Achtung: Hat das ausführende Unternehmen die Nacherfüllung ernsthaft und endgültig abgelehnt, ist eine Fristsetzung entbehrlich. Der Auftraggeber kann dann auch ohne Fristsetzung gegenüber dem ausführenden Unternehmer den Planer in Anspruch nehmen (Kniffka, a.a.O.).
Wie schon ausgeführt, setzt die Anwendung von § 650 t BGB voraus, dass ein Ausführungsfehler kombiniert mit einem Überwachungsfehler des Planers zusammentrifft.
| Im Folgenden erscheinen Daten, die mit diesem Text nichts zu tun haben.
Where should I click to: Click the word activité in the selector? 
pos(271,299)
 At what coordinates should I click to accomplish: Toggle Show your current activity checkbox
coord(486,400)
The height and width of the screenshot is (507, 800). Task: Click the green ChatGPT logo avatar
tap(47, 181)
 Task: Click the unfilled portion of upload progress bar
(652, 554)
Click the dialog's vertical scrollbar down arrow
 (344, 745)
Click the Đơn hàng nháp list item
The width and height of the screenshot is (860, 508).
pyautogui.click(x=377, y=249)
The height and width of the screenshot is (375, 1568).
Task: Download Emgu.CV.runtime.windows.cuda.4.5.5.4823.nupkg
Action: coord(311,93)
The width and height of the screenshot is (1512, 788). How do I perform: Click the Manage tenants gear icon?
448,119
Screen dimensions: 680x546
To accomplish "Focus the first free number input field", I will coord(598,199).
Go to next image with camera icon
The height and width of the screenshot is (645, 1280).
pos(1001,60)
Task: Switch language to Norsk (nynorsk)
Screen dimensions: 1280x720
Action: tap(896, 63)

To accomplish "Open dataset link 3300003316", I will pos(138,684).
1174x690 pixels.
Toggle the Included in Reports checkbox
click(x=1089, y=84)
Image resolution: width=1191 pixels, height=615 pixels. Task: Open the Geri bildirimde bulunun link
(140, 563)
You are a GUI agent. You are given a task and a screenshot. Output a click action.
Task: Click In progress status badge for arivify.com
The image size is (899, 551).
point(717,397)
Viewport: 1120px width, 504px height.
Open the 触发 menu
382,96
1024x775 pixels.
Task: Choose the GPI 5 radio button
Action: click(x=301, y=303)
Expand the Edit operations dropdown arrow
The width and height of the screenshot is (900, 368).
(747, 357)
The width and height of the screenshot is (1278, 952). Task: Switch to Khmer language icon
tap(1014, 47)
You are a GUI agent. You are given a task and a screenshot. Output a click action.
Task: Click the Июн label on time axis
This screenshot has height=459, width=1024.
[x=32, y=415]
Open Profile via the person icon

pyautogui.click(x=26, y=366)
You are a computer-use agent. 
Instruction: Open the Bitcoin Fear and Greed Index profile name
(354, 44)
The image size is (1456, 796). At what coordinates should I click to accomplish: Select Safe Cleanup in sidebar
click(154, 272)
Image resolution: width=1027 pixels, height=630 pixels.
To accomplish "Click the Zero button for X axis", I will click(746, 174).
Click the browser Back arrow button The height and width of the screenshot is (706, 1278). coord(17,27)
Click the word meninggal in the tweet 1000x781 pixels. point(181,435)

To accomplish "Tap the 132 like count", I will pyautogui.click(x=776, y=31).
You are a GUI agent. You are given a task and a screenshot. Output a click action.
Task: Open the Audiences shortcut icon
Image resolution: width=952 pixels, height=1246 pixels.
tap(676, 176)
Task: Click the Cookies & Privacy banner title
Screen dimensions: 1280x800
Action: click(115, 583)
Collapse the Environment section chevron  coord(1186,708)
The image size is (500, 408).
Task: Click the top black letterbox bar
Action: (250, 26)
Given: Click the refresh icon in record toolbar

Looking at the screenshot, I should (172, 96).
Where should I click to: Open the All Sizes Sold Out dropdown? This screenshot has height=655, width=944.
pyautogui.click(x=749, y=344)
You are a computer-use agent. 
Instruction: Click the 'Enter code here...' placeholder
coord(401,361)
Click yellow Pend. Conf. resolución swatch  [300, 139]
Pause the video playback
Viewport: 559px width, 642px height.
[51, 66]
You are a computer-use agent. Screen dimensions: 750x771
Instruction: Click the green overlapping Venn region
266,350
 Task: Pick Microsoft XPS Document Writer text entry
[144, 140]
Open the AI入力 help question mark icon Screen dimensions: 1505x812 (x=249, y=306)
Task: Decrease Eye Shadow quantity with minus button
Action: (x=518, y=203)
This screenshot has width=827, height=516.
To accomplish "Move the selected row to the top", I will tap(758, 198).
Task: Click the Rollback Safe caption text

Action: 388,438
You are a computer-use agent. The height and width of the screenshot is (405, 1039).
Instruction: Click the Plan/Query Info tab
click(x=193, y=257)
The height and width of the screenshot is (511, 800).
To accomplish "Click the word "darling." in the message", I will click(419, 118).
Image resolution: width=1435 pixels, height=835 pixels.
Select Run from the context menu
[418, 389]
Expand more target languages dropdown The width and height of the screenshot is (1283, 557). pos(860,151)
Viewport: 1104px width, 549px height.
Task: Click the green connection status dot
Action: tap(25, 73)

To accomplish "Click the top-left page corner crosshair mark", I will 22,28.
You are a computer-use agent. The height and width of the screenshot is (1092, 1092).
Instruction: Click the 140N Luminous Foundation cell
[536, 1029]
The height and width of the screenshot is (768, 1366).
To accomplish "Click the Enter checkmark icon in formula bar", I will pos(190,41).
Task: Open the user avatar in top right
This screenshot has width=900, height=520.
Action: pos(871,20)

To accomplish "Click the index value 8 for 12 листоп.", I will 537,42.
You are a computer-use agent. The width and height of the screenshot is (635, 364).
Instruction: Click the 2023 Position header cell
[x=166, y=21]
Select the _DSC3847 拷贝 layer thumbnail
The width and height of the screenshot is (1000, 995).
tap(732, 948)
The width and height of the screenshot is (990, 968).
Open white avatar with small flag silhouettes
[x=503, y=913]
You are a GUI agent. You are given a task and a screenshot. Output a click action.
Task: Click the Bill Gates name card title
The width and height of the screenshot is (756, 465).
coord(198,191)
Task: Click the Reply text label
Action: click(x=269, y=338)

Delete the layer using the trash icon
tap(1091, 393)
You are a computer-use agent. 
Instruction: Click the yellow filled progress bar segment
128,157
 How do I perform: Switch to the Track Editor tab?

Hier geht es um einen Überwachungsfehler, der zu einem Mangel am Bauwerk geführt hat. Insoweit kann es nur um einen Überwachungsfehler im engeren Sinne gehen, d.h. zum Beispiel um die Grundleistungen a - c in Leistungsphase 8 der Anlage 10 der HOAI bzw. für den TGA-Planer um die Grundleistungen a und b der Leistungsphase 8 in Anlage 15 der HOAI und nicht um Fehler bei sonstigen Grundleistungen der Leistungsphase 8. Erfolglos ist die Aufforderung des Auftraggebers zur Beseitigung des Mangels, wenn der ausführende Bauunternehmer die Mängelbeseitigung verweigert, wenn er sich innerhalb der angemessenen bestimmten Frist nicht rührt oder wenn ihm die Mängelbeseitigung mehrfach misslingt. Eine Klage muss der Auftraggeber nicht erheben.
Praxishinweis
Planer sollten künftig bei einer Inanspruchnahme durch den Auftraggeber im Hinblick auf Mängel an den von ihnen geplanten Bauten, deren Errichtung auch von ihnen überwacht worden ist, prüfen, ob der Anwendungsbereich des § 650 t BGB eröffnet ist. Begründet der Auftraggeber die Inanspruchnahme des Planers mit einem von diesem gemachten Überwachungsfehler, hat der Planer darauf zu achten, dass vor seiner Inanspruchnahme zunächst der ausführende Unternehmer unter Berücksichtigung der formalen Anforderungen aus § 650 t BGB vom Auftraggeber in Anspruch genommen wurde. Solange der Auftraggeber dies nicht nachweist, steht dem Planer ein Leistungsverweigerungsrecht bezüglich seiner Inanspruchnahme zu.